En de rares occasions, les scientifiques ont vu des tempêtes de poussière se transformer en événements de poussière encerclant la planète qui couvraient presque tout Mars. L’une de ces tempêtes de poussière de la taille d’une planète a attiré le rover Opportunity à énergie solaire de la NASA. jusqu’à la fin en 2018.

Parce qu’ils sont à propulsion nucléaire, les rovers Curiosity et Perseverance de la NASA n’ont rien à craindre en termes de tempête de poussière affectant leur puissance. Mais l’hélicoptère Ingenuity à énergie solaire a noté l’augmentation globale de la brume de fond.

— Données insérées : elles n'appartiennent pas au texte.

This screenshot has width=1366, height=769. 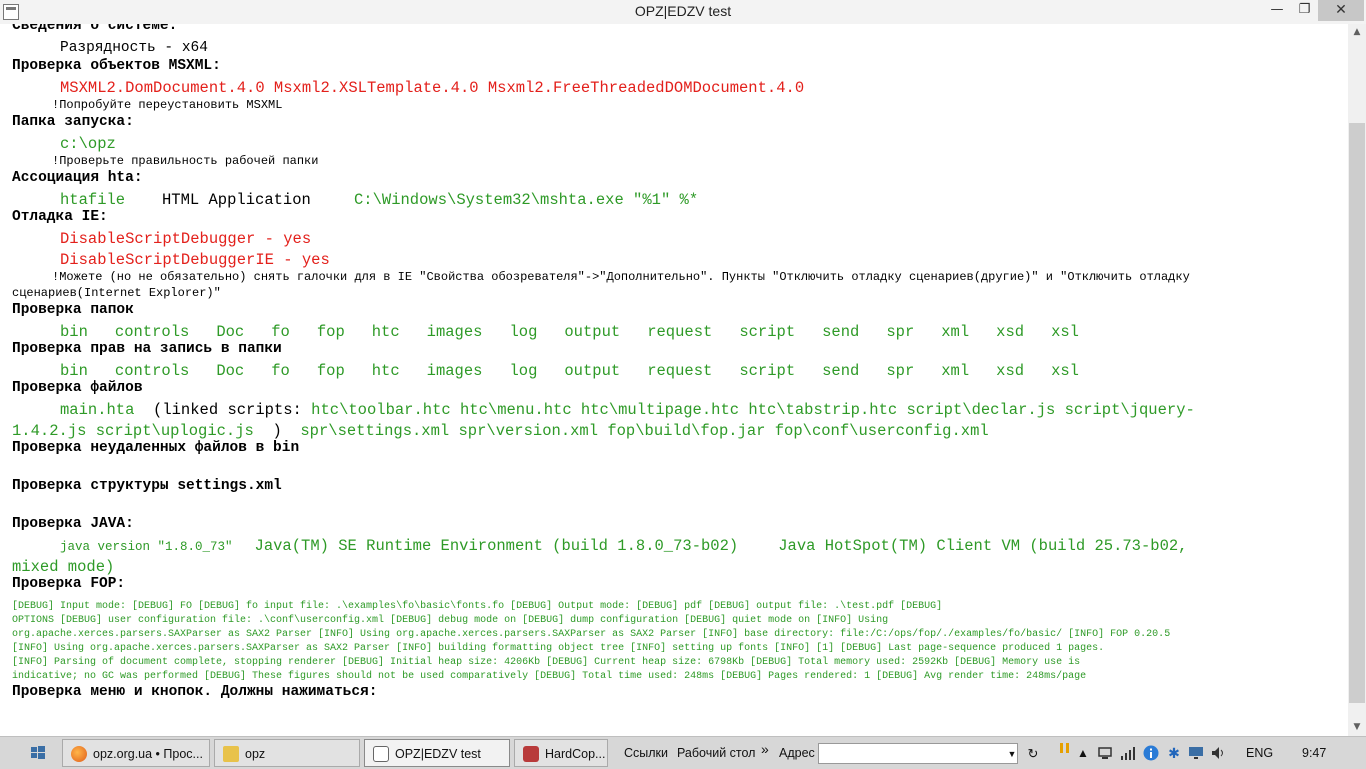 I want to click on taskbar-app-label: OPZ|EDZV test, so click(x=438, y=754).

En plus de surveiller les tempêtes pour la sécurité des missions de la NASA sur la surface martienne, MRO a passé 17 ans à collecter des données inestimables sur comment et pourquoi ces tempêtes se forment. « Nous essayons de capturer les schémas de ces tempêtes afin de mieux prédire quand elles sont sur le point de frapper », a déclaré Zurek. « Nous en apprenons plus sur l’atmosphère de Mars avec chacun que nous observons. »

En savoir plus sur la mission

Le Jet Propulsion Laboratory de la NASA, une division de Caltech à Pasadena, en Californie, gère InSight pour la direction des missions scientifiques de l’agence à Washington. InSight fait partie du programme Discovery de la NASA, géré par le Marshall Space Flight Center de l’agence à Huntsville, en Alabama. Lockheed Martin Space à Denver a construit le vaisseau spatial InSight, y compris son étage de croiseur et son atterrisseur, et prend en charge les opérations du vaisseau spatial pour la mission.

READ  La recherche de Brad Kahlhamer pour ses racines indigènes de Manhattan à Mesa, Arizona

Plusieurs partenaires européens, dont le Centre national d’études spatiales (CNES) français et le Centre aérospatial allemand (DLR), soutiennent la mission InSight. Le CNES a contribué à l’Expérience Sismique Structure Intérieure (SIX) instrument à la NASA, avec le chercheur principal à l’IPGP (Institut de Physique du Globe de Paris). Des contributions importantes pour SEIS sont venues de l’IPGP ; l’Institut Max Planck pour la recherche sur le système solaire (MPS) en Allemagne ; l’Ecole polytechnique fédérale de Zurich (ETH Zurich) en Suisse ; l’Imperial College de Londres et l’Université d’Oxford au Royaume-Uni ; et JPL. DLR a fourni les propriétés physiques et le package de flux de chaleur (HP3), avec des contributions importantes du Centre de recherche spatiale (CBK) de l’Académie polonaise des sciences et d’Astronika en Pologne. Le Centre d’astrobiologie (CAB) d’Espagne a fourni les capteurs de température et de vent.

JPL gère également le MRO et son instrument Mars Climate Sounder pour la direction des missions scientifiques de la NASA à Washington. Lockheed Martin Space a construit le MRO. La caméra Mars Climate Imager, ou MARCI, a été construite et est gérée par Malin Space Science Systems à San Diego.